Turcja szuka tymczasem nowych pretekstów do utrzymania swej obecności militarnej w Libii. Jednym z nich jest sugestia, jakoby miało to służyć kontroli migracji z Afryki do Europy. Jest to o tyle zaskakujące, że wiadomo, iż w 2015 r. i w 2020 r. Turcja użyła strumienia migrantów do ataku na Europę. Przejęcie przez nią kontroli nad szlakiem środkowo-śródziemnomorskim stanowiłoby zatem niewzmocnienie bezpieczeństwa Europy, lecz stworzyłoby dodatkowe zagrożenie, zwłaszcza, ze już obecnie wielu syryjskich dżihadystów w służbie tureckiej dezerteruje i stara się przedostać z Libii do Europy. Ludzie ci mają często doświadczenie w walkach w szeregach organizacji o charakterze terrorystycznym. Podejście Turcji do wycofania swoich sił i najemników z Libii budzi przy tym coraz ostrzejszą krytykę zwłaszcza Francji i Egiptu.

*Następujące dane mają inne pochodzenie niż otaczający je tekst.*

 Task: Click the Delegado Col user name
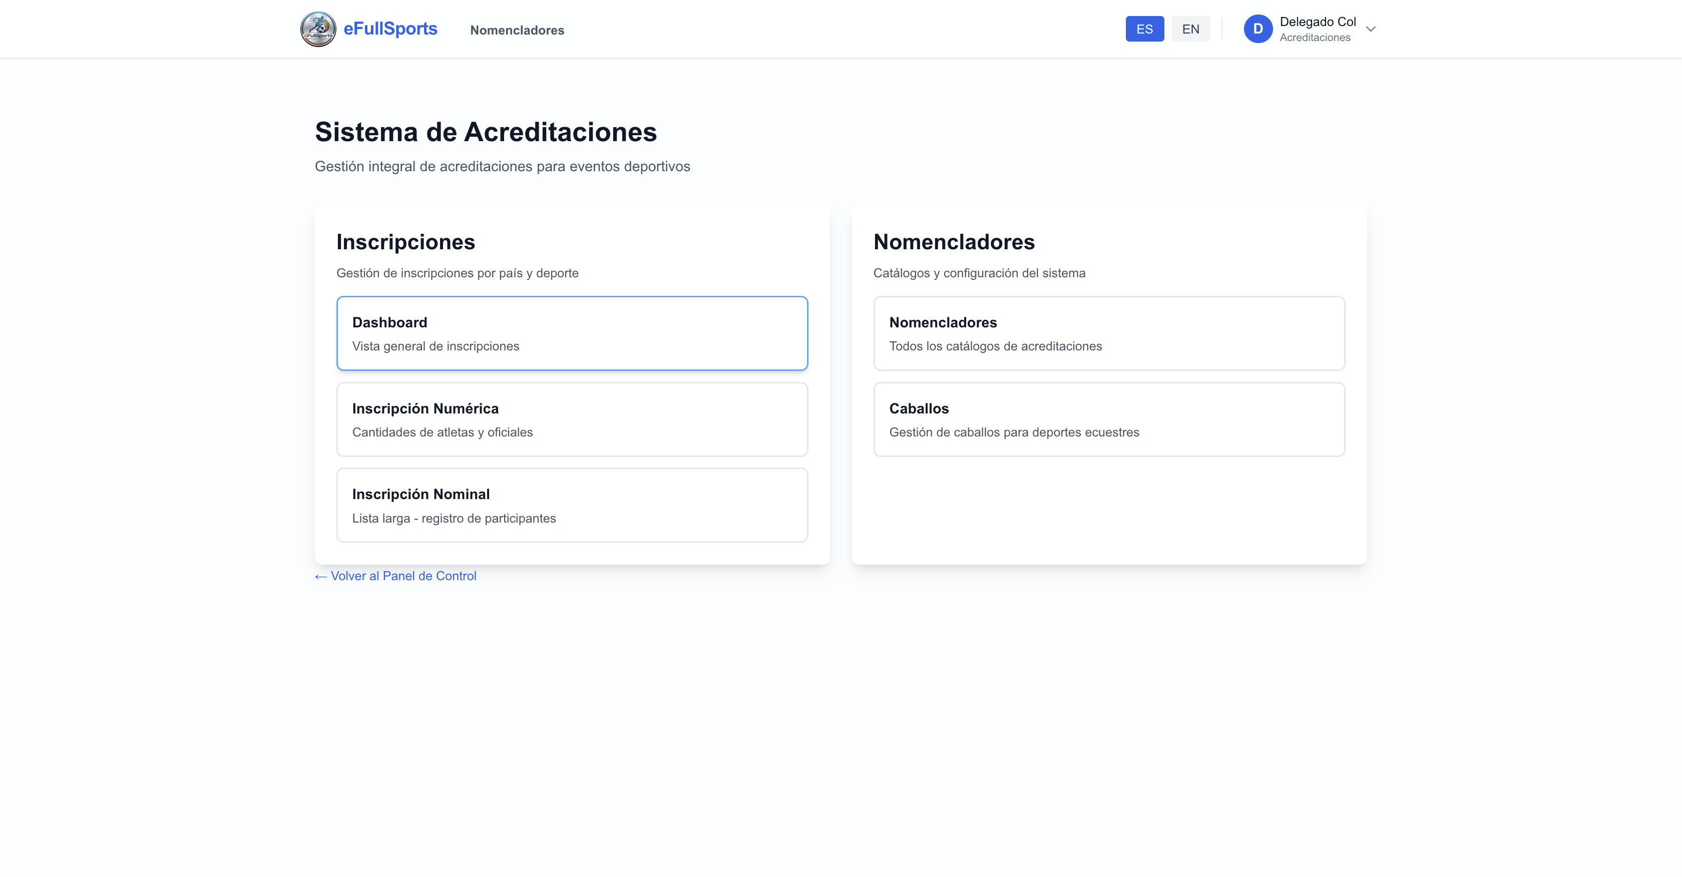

Utrzymanie przez Turcję swoich wpływów w Libii nie jest jednak pewne. Nawet realizacja umów zawartych w trakcie kwietniowej wizyty delegacji libijskiej w Ankarze budzi wątpliwości, gdyż konieczne jest ich zatwierdzenie przez niechętny Turcji parlament. Tymczasem Egipt wciąż wspiera gen. Chalifę Haftara, który ma również swoich przedstawicieli w rządzie i w LPDF. Ponadto Agila Saleh zapowiedział ostatnio, że parlament nie zatwierdzi budżetu, jeśli odpowiednie środki nie zostaną w nim przewidziane dla LNA. Kluczową rozgrywką będą jednak dopiero wybory, które przewidziano na 24.12 br. Trudno jednak powiedzieć czy rzeczywiście do nich dojdzie, gdyż wiele stron ma zbyt wiele do stracenia w wyniku ich przegrania. Z drugiej jednak strony niedoprowadzenie do nich może skutkować podważeniem dalszego mandatu GNU i wznowieniem działań zbrojnych.